Das bedeutet, dass es deutlich mehr Personen der M-Gruppe gibt, die zu den allerbesten gehören (besser als 90), obwohl die W-Gruppe soviel besser im Mittelwert ist. In der Praxis interessieren die Mittelwerte nicht wirklich. Wer erfolgreich sein will muss besser als der Durschnitt sein. Unternehmen bezahlen für die besten Spezialisten die besten Gehälter, wer nur durschnittliche Eigenschaften der gesuchten Spezialrichtung vorweisen kann, wird möglicherweise nicht mal zum Vorstellungsgespräch eingeladen oder muss sich mit weniger Gehalt zufrieden geben.

Männer sind tatsächlich das diversere Geschlecht, dh. die Streuung ist viel stärker unter Männer als unter Frauen. Das führt dazu, das sie bei den Spitzenjobs viel stärker vertreten sind. Aber das ist halt nur die eine Seite der Medaille.
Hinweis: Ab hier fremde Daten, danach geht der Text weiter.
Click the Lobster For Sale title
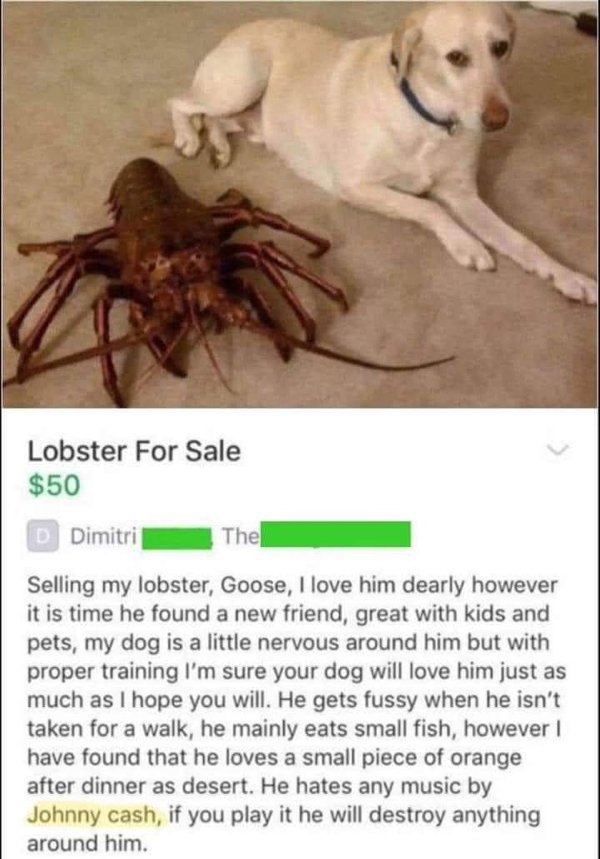Image resolution: width=600 pixels, height=859 pixels. pyautogui.click(x=134, y=451)
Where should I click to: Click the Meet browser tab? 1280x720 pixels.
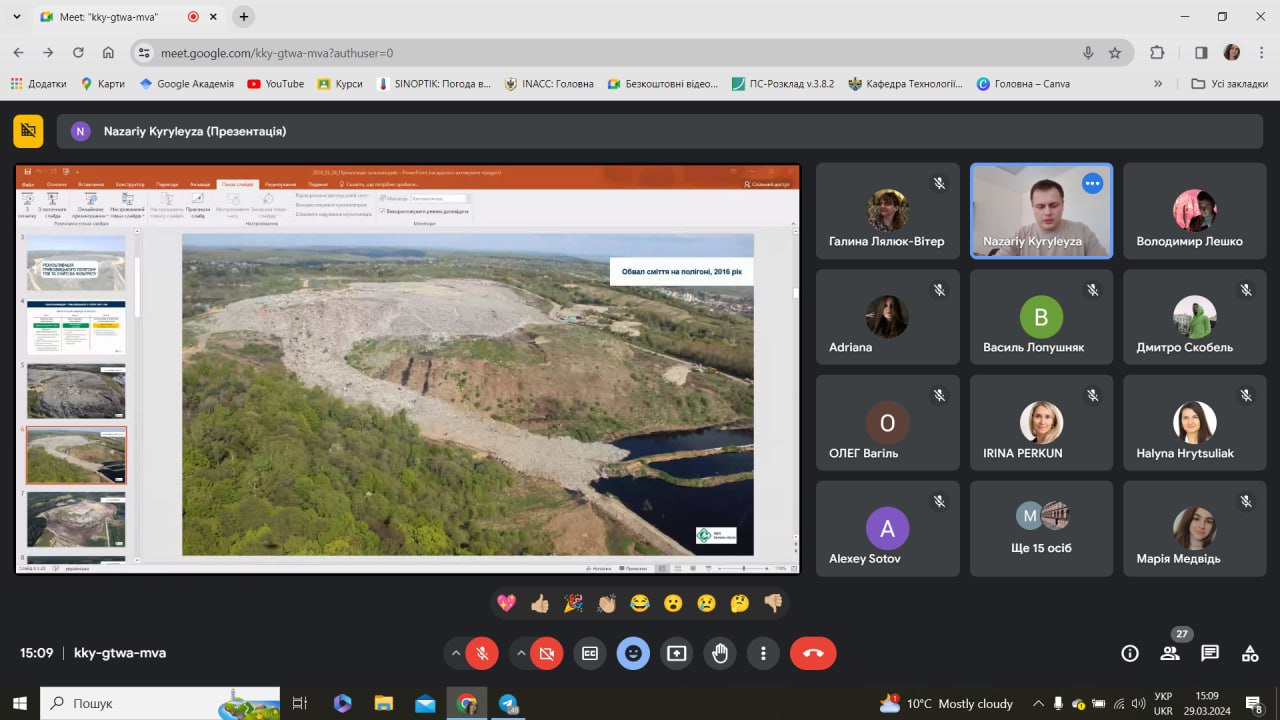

Sie sind halt auch viel stärker unter den Verlierern (z.B. Obdachlose) unserere Gesellschaft vertreten.

Das zeigt noch einmal, dass Unterschiede im Spitzenbereich ganz besonders groß ausfallen können, selbst wenn der sonstige Unterschied nicht so groß ist und das für viele Bereiche gerade dieser Spitzenbereich der wichtigste ist, weil aus diesem besonders wichtige Positionen besetzt werden.

Auch dieser Beitrag kann gerne über weitere Kommentare ergänzt werden, damit da noch mehr Informationen zusammen kommen.